Ilaria Bonacossa, la nuova direttice, rileva un’eredità pesantissima e alcuni problemi: quelli legati a una sede defilata rispetto al centro cittadino, agli stretti legami tra una manifestazione commerciale privata e la pubblica amministrazione (la politica, è noto, può letalmente nuocere quando s’infila in questioni culturali e commerciali) e a un affollamento fieristico e festivaliero difficilmente sostenibile nella «settimana dell’arte» del novembre torinese. La compresenza di Artissima, Flashback, The Others, Nest, Paratissima e la futura Flat è spettacolare e «fa indotto», ma è qualitativamente e percettivamente dispersiva (anche sotto il profilo del fatturato). Non sempre «fare sistema» produce esiti positivi e non sarebbe male pensare a due «artweek» torinesi, una in primavera e una in autunno. Soluzione, questa, tanto più necessaria quanto più è evidente la polifonia (e la dissonanza) della produzione artistica oggi e del suo sistema, che non può più rinunciare né allo chic né ai canali più sgarrupati.

Quanto a Sarah Cosulich Canarutto, è diventata un nome appetibile per qualsiasi fiera di grandi ambizioni. È «fanta arte», ma se dovesse un giorno approdare a Miart, il suo know how internazionale potrebbe sottrarre ad Artissima il suo fiore all’occhiello, vale a dire la forte adesione di gallerie straniere, con prevedibili conseguenze per Torino, che dopo il Salone del Libro perderebbe un altro pezzo importante del suo «sistema cultura».

E Bologna? Angela Vettese ricorda che comunque resta la fiera più visitata, più favorita dalla posizione geografica e più concreta sotto il profilo del venduto.

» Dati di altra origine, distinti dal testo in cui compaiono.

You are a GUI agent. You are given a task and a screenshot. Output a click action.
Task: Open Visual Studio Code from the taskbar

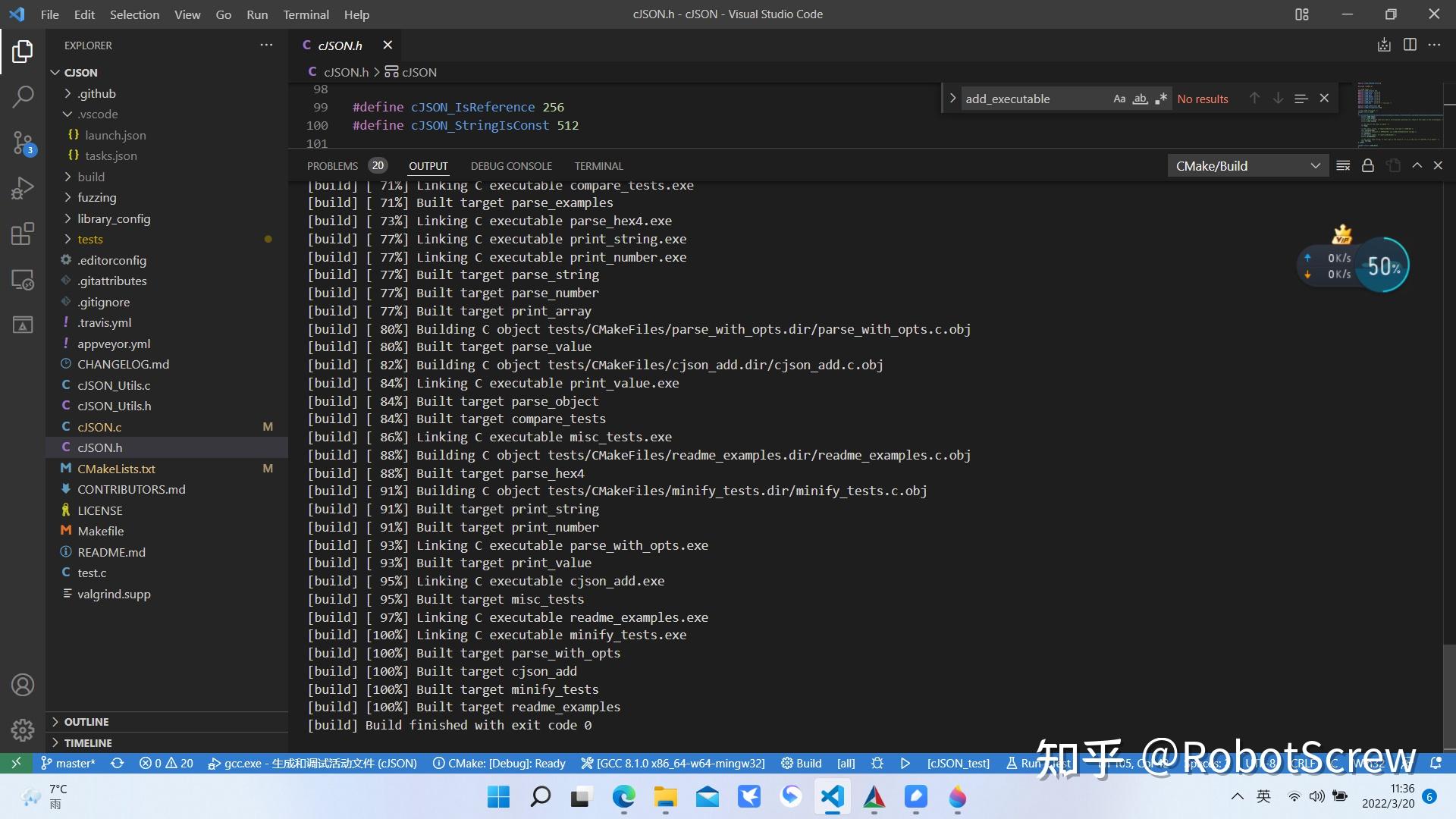click(x=832, y=798)
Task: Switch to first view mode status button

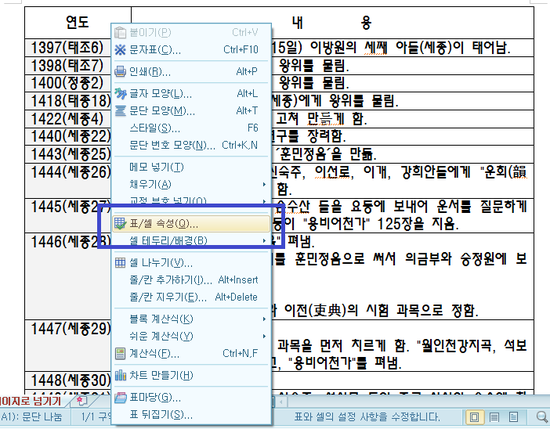Action: pyautogui.click(x=475, y=417)
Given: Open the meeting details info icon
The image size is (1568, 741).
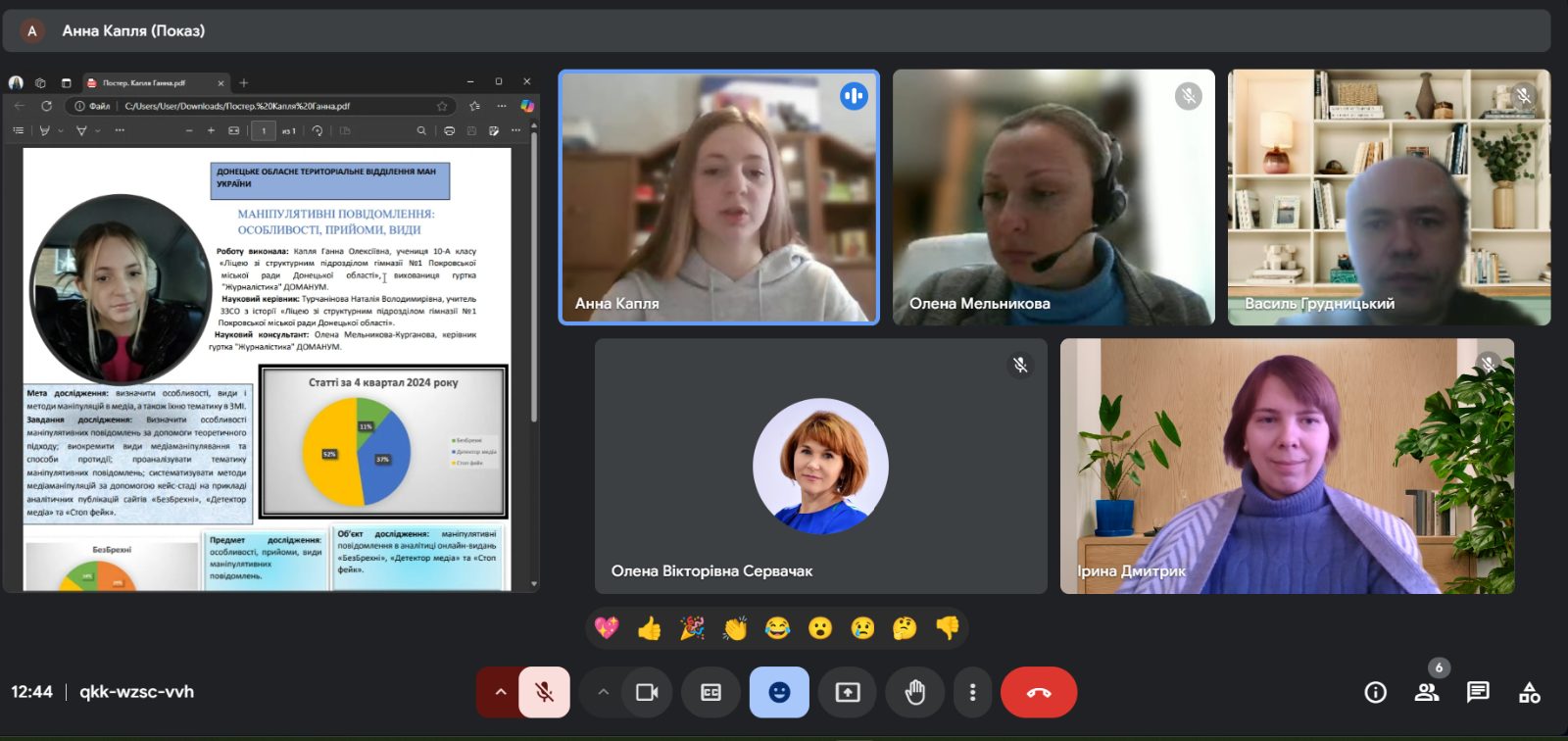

Parte, dunque, da alcuni non trascurabili punti di forza, soprattutto se la città saprà riscoprire la sua tradizione aperta alla cultura e alla contemporaneità: a Bologna nacquero nel passato prossimo numerose gallerie protagoniste sul doppio fronte del moderno e del contemporaneo. Si trova, in sostanza, nella stessa posizione del Renzi post referendum: reduce da una sconfitta frutto anche di anni di crisi interna al partito, ha dalla sua un serbatoio sicuro di un 40% di consensi. La nuova direttrice ha le carte in regola (a occhio diremmo più di Matteo Renzi) per non disperdere e anzi fare tesoro di quel patrimonio di consensi: in questi mesi di preparazione, del resto, ha dimostrato di poter coinvolgere le forze politiche e commerciali mantenendo entrambe a una non troppo invasiva e impositiva distanza.